++++ RECORD EXCERPTS ++++
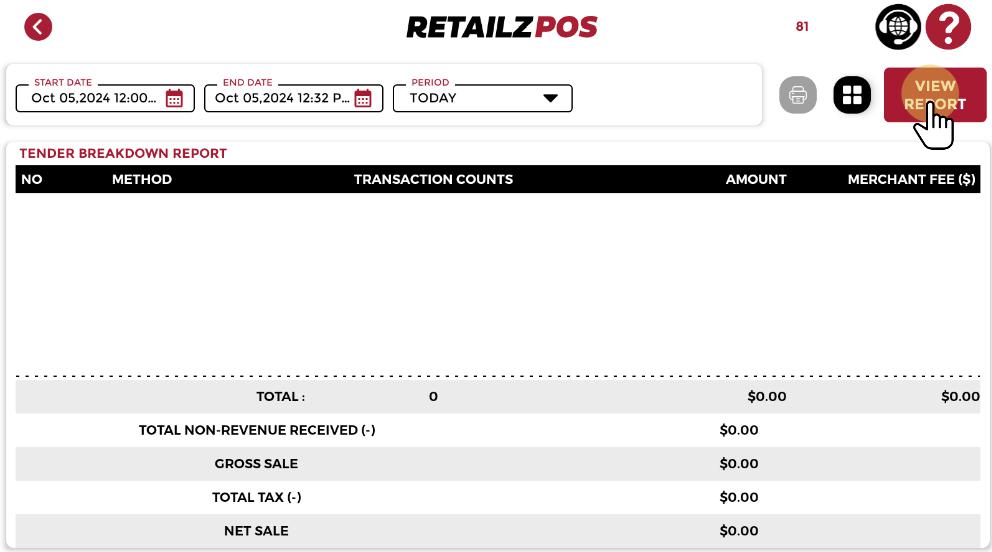Sort by the METHOD column header
Viewport: 992px width, 552px height.
click(142, 179)
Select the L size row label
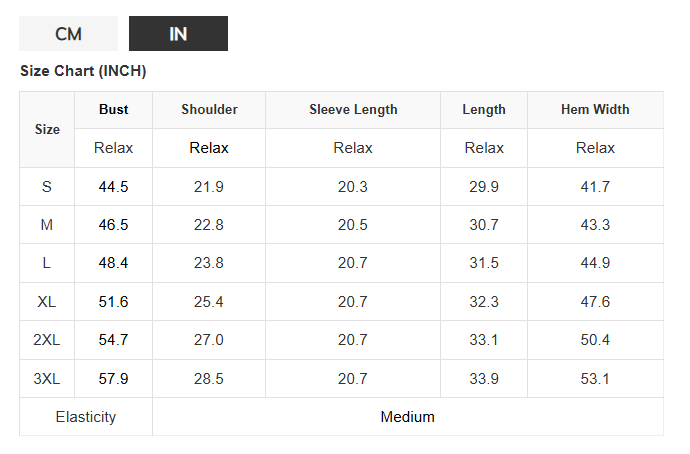This screenshot has width=690, height=454. coord(47,263)
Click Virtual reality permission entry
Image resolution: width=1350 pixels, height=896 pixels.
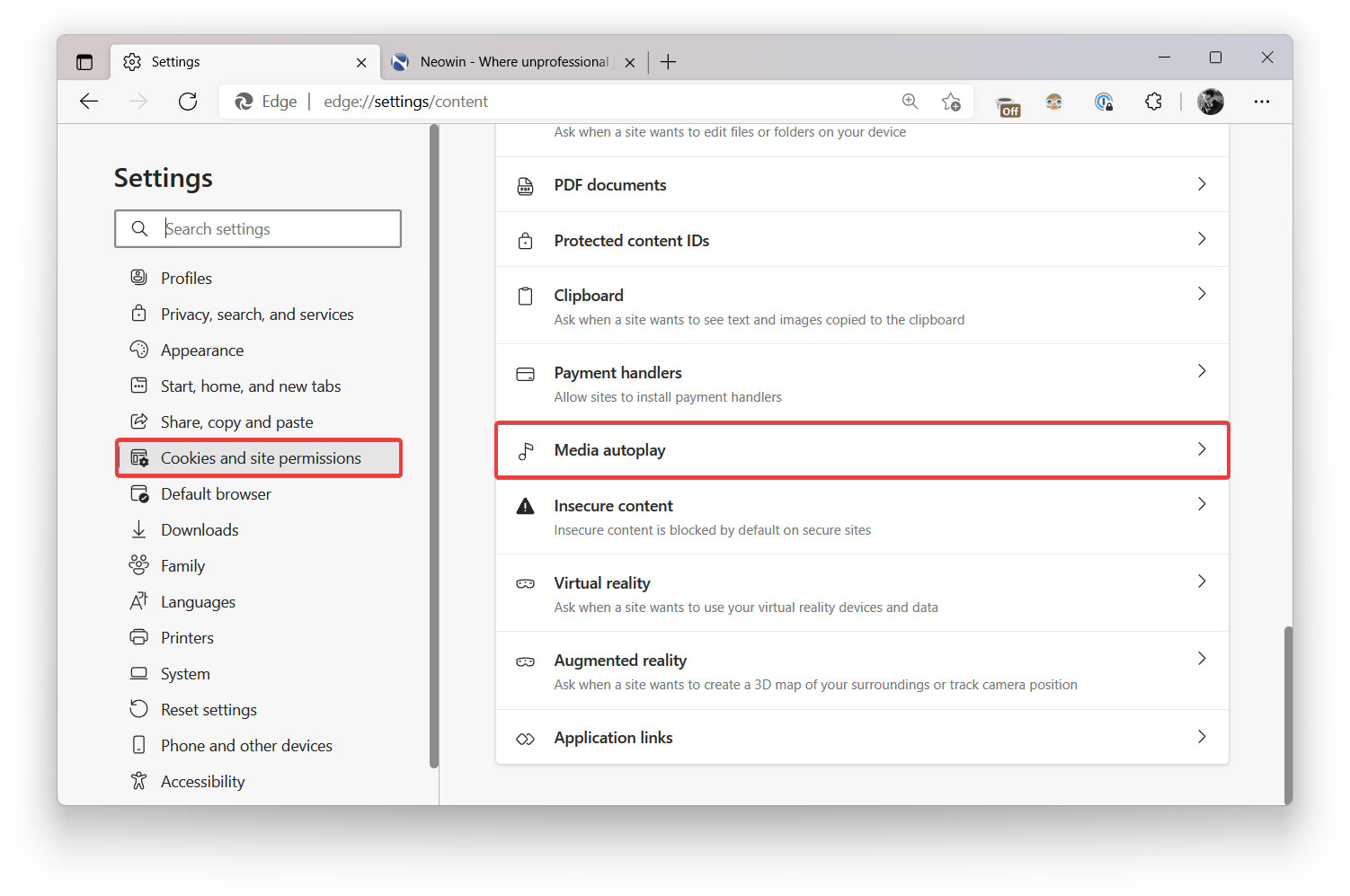click(861, 592)
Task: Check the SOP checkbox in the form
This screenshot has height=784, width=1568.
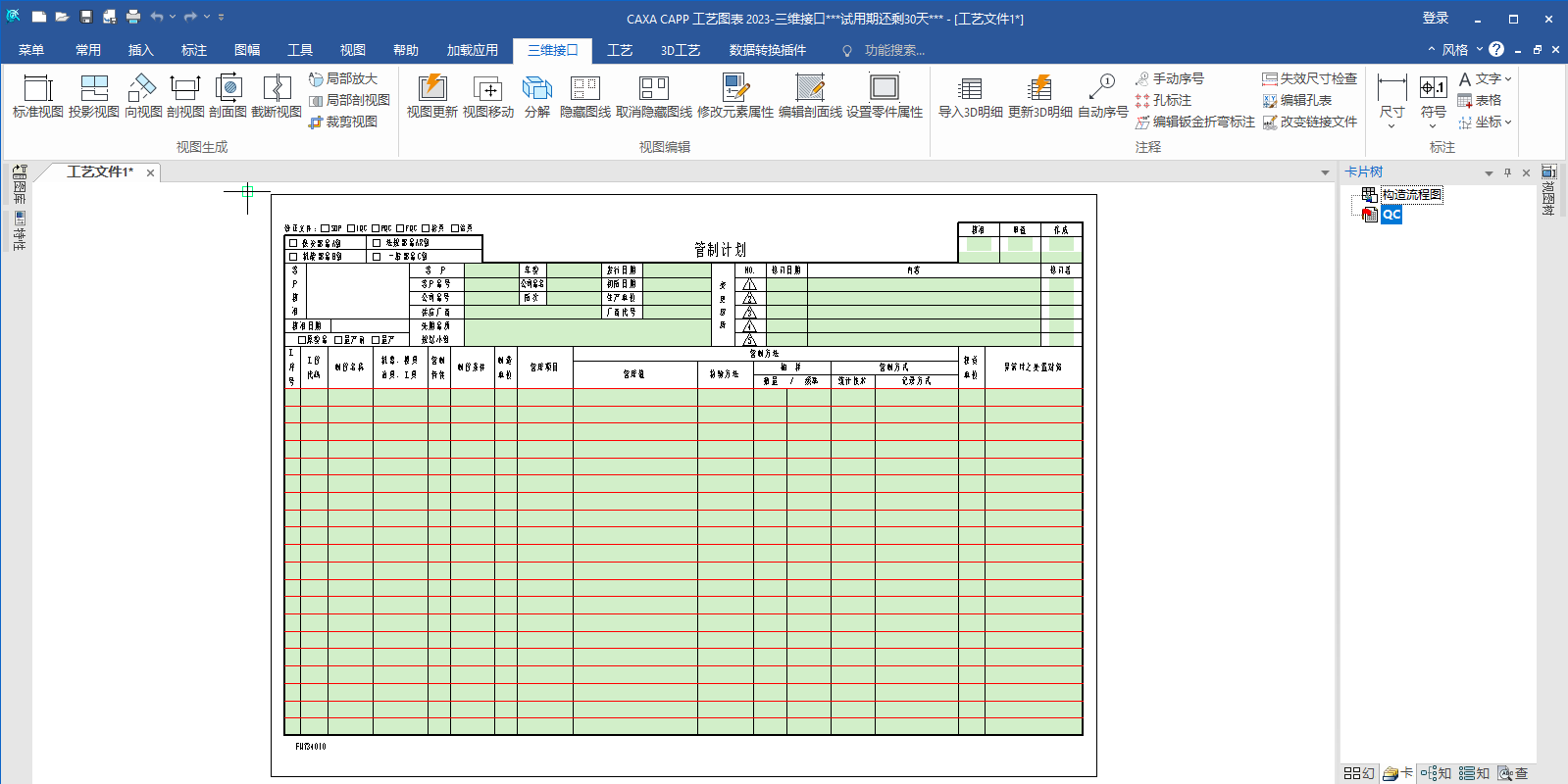Action: pos(325,228)
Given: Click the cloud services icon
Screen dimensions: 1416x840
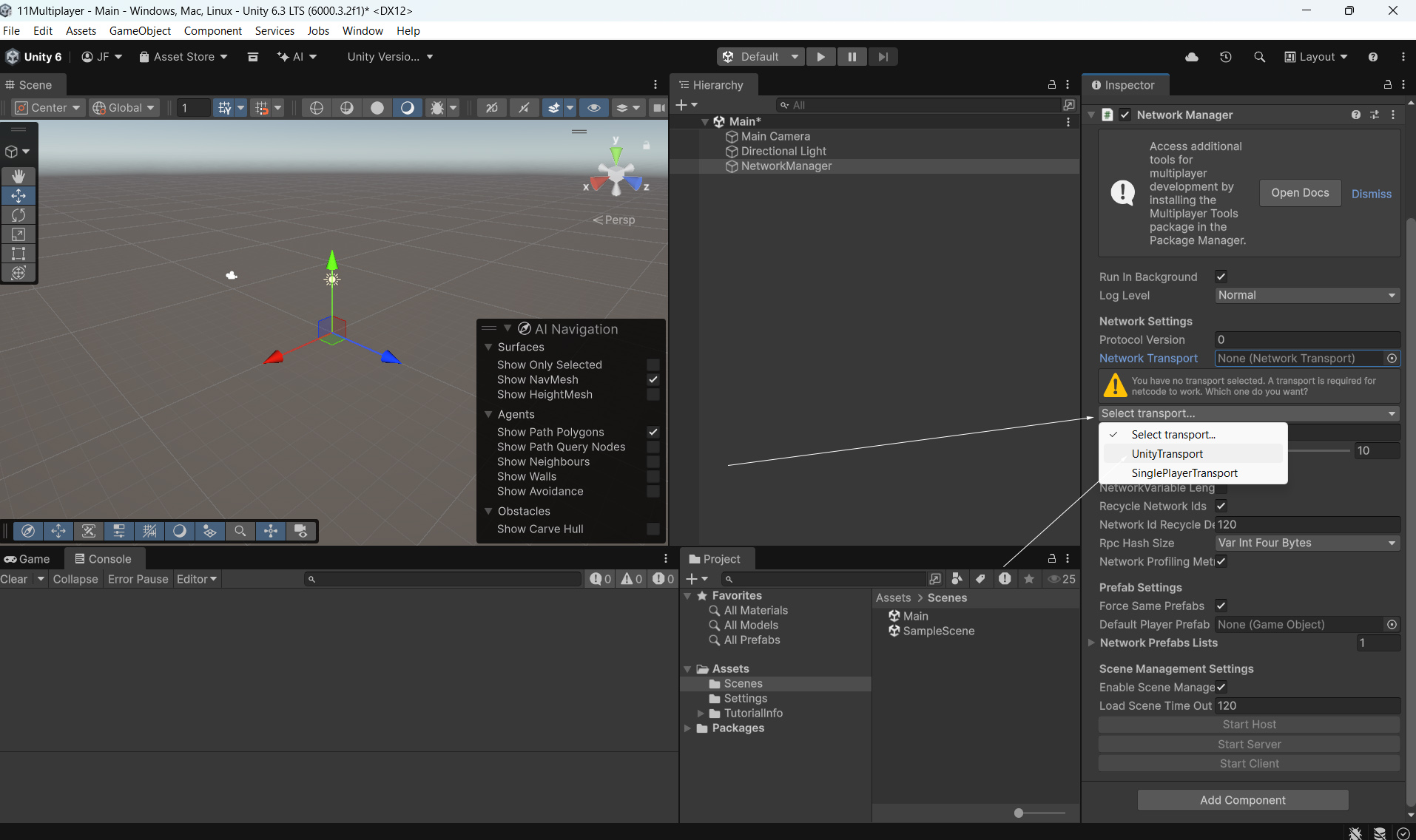Looking at the screenshot, I should point(1192,57).
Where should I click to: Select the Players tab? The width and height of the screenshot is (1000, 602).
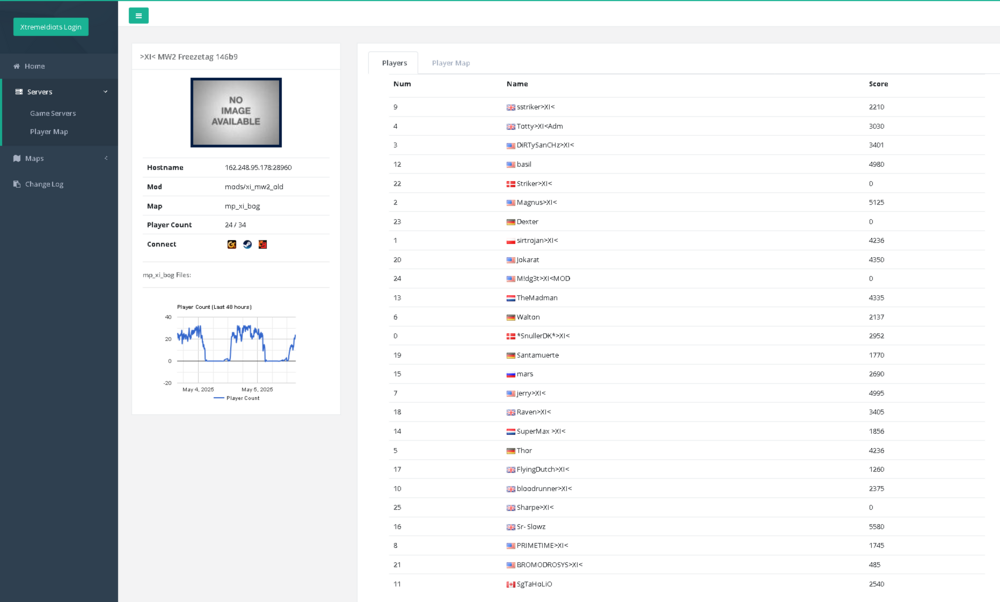pyautogui.click(x=393, y=62)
++++
» INSTRUCTIONS FOR THE TASK
Extract, word for word, every line from the one containing "This screenshot has height=784, width=1568." to the end of the data above, both ends included, and leave out the pictures.

» OUTPUT OF THE TASK
This screenshot has height=784, width=1568.
Action: pos(325,228)
Given: Click the cloud services icon
Screen dimensions: 1416x840
Looking at the screenshot, I should point(1192,57).
Where should I click to: Select the Players tab? The width and height of the screenshot is (1000, 602).
pyautogui.click(x=393, y=62)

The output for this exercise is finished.